— EXCERPT TO READ —
>>>
Yeah, hey, guys, if you're enjoying this episode and want more tips on leveling up your finances, hit that subscribe button. We're all about helping you make the smart money moves that that helps set you up for the future wins. Whether you're saving for, you know, a down payment for a house, a college, you know, college for your kids, a trip you want to go on, doesn't matter. Help getting you know getting those finances in order. That's what we're here to do, and help you with that. We've got episodes lined up just for you. So subscribe now so you don't miss out on any of the insights that future you will thank you for.

Speaker 1:

So now we talk about how does a parent with kids or someone with kids, a couple with kids, and um and dinks how do they fare as far as you know financial goals, when it talks about future, like retirement and you know those sorts of things, Do you feel like, um, you know that whole, the, the, we can't afford that mentality. Okay, and you're right. Like some of that comes from budgeting, there are hardship situations where sometimes you just don't have that option and you can't afford that, you know. But I, honestly, you, I think it's much more qualified if you have that level of budget that you know that that's just not a budget proactive plan, proactive plan we're getting rid of the word budget down with budget.

Speaker 1:

It's a proactive plan but, you know, some of it's like when you're talking about your own retirement, but also, I want college for my kids. Do? I want to do that? And honestly, I'm criticizing myself right now because I'm like, wow, I'm terrible at both of those, you know. But you know, I guess I feel like there's some big differences when you're talking about this, but but ultimately it's just getting faster, you know getting there faster.

Speaker 1:

You know with, with uh, with uh, with parents. You, you have other elements that are added to that when you're talking about your children's future, that you're wanting to set them up and basically for the same path. Go back two episodes for us and you're going to be talking about what you should probably implement as you're, you know, mid teenager and then at 18 years old, and those are going to be great things to consider If, if you're at that age, that help you as a parent so that it's not just on you to make sure that your kid is set for success. You know this is part sure that your kid is set for success. You know this is part of that legacy building is implementing some of those things into your kids so that they aren't doing the same stupid things you did you know, and Joe didn't do anything stupid though, because he you know.

Speaker 2:

Oh no, I was perfect.

Speaker 1:

Yeah, but you know I think about dual income and again, this might just be a an assumption. A bad assumption is is that you know, getting to retirement or you know I think of like real estate investing is a is a path I would probably would have been on if I imagined myself doing that as owning properties. You know those are things that are really hard to reach with my three kids that I have. You know they feel harder to reach and they're still on the radar, but I just feel like it's possible to get there faster when you I don't want the kids to come across, I mean me to come across, as the kids are obstacles, but they're kind of obstacles.
<<<
— REQUIRED TASKS —
1) Select every line of the records that contains the string "pixels", matching its case.
2) Go on with the finance podcast transcript, starting right after its last sentence.

Collection entries
>>>
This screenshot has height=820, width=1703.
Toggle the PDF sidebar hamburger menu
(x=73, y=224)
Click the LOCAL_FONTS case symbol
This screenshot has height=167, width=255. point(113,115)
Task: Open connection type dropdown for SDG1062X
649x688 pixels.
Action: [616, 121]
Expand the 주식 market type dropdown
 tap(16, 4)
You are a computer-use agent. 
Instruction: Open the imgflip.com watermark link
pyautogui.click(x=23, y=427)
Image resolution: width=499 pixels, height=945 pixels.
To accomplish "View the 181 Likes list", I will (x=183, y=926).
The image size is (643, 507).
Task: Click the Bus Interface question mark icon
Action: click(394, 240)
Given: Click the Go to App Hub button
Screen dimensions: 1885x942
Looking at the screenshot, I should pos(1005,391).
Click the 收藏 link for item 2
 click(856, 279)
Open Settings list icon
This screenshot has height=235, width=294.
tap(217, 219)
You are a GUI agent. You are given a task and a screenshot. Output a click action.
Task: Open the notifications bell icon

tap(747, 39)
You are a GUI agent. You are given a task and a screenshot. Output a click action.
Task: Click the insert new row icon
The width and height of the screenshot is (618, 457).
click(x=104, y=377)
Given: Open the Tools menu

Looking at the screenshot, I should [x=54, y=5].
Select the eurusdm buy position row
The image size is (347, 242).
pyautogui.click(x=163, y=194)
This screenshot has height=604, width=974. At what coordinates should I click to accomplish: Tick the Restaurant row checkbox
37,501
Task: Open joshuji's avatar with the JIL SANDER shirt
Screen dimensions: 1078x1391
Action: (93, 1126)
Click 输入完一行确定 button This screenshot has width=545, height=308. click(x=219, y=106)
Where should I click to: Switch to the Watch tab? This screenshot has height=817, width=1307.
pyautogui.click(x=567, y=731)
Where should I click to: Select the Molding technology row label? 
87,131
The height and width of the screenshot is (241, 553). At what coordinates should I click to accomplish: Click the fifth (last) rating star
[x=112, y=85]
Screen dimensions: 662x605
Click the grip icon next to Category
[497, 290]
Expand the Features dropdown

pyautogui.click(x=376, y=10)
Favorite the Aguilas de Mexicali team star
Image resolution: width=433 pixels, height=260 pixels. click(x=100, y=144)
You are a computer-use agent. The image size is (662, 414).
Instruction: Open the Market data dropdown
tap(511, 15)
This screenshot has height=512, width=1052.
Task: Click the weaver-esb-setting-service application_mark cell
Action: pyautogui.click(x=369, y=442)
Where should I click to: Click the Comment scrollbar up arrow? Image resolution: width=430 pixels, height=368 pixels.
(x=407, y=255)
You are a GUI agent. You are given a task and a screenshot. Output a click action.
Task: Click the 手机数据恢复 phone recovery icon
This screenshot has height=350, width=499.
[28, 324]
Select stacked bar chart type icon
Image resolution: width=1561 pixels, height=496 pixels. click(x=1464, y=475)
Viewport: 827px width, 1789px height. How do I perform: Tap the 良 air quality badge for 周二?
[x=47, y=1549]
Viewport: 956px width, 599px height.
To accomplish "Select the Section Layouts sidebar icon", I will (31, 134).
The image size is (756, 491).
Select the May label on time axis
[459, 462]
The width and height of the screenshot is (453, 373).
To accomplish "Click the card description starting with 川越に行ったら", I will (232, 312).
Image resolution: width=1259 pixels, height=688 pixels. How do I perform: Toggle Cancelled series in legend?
<<<
— ANSWERS PER TASK —
1)
649x688 pixels.
Image resolution: width=499 pixels, height=945 pixels.
Image resolution: width=433 pixels, height=260 pixels. click(x=100, y=144)
Where should I click to: Click the Comment scrollbar up arrow? Image resolution: width=430 pixels, height=368 pixels.
Image resolution: width=1561 pixels, height=496 pixels. click(x=1464, y=475)
Image resolution: width=1259 pixels, height=688 pixels. How do I perform: Toggle Cancelled series in legend?

2)
Speaker 2:

Well, but to be honest, if you're a dink and you're living the stereotypical dink lifestyle, you're still spending the same amount of money, it's just on different priorities than kids. Yeah, so you have no more money as a dink than you do as a parent, that's. I think that's the thing where a lot of people don't understand is that you know you're looking at it, or a parent will look at it and say I'm spending so much money on my kids. If I didn't have to spend that money on my kids, I'd have so much more for the future. But at the same time you're looking at it. Oh, but I could also do all these trips. I can go travel the world, all this.

Speaker 2:

it's like yeah that's exactly it if you're gonna go travel the world you're just not spending money on kids, you're spending it on traveling the world. Yeah, you still don't have any of that excess money to save if you're not prioritizing it. If you prioritize your money, even as a parent or as a dink, you still are going to be able to set aside that money for the future. Now what future, that is? Dinks are going to retire too.

Speaker 1:

Yeah, I think we all end up being retirement age, hopefully Exactly.

Speaker 2:

The goal is to get to retirement so you can retire, so you don't have to work every day. But honestly I'm kind of against retiring. So when we get to that stage of life we'll talk about that. So the idea of retiring you know you're, you're working so hard all the time and then all of a sudden you don't that is just such a jarring slam into a wall of doing nothing.

Speaker 1:

And a lot of you know, like what again? I don't know necessarily, but I've heard that that has negative ramifications. Like it, can you know, lead to people not living anymore because they just they don't have't have. Like it's not that they yeah, it's not a. It's not a, it's not a self thing, it's it's. It's basically just because you, the body, you hit that wall and you're like man, I got nothing to do and you just kind of wither away into nothingness.

Speaker 1:

You know yeah and so you'll kind of lose that purpose. I guess maybe that's the that's exactly you.

Speaker 2:

you no longer have that activity, the brain activity, the physical activity, none of that stuff that keeps you going. Yes, it's stressful while you're doing it, but that stress is what keeps you alive and keeps you going.

Speaker 1:

But maybe retirement doesn't look to be like I'm going to be. You know I'm I'm no longer going to be working at this position, but I've I've decided that I'm going to retire into. I want to go save children in Africa. So I've dedicated my life to do, you know, like these things, like philanthropic sort of things, or you've developed a hobby where, like you, just love whittling, and so the rest of your life you're going to make toys. You know, wooden toys. There's a group here in Utah that do that. They're in every parade in Utah. I can't remember what they're called Tiny Tim's, I think is what it is and they're just retirement age you have to be retired age in order to get in there and they make little like upwards of full size, children sized cars that are made out of wood. Yeah, that they just build these little toy.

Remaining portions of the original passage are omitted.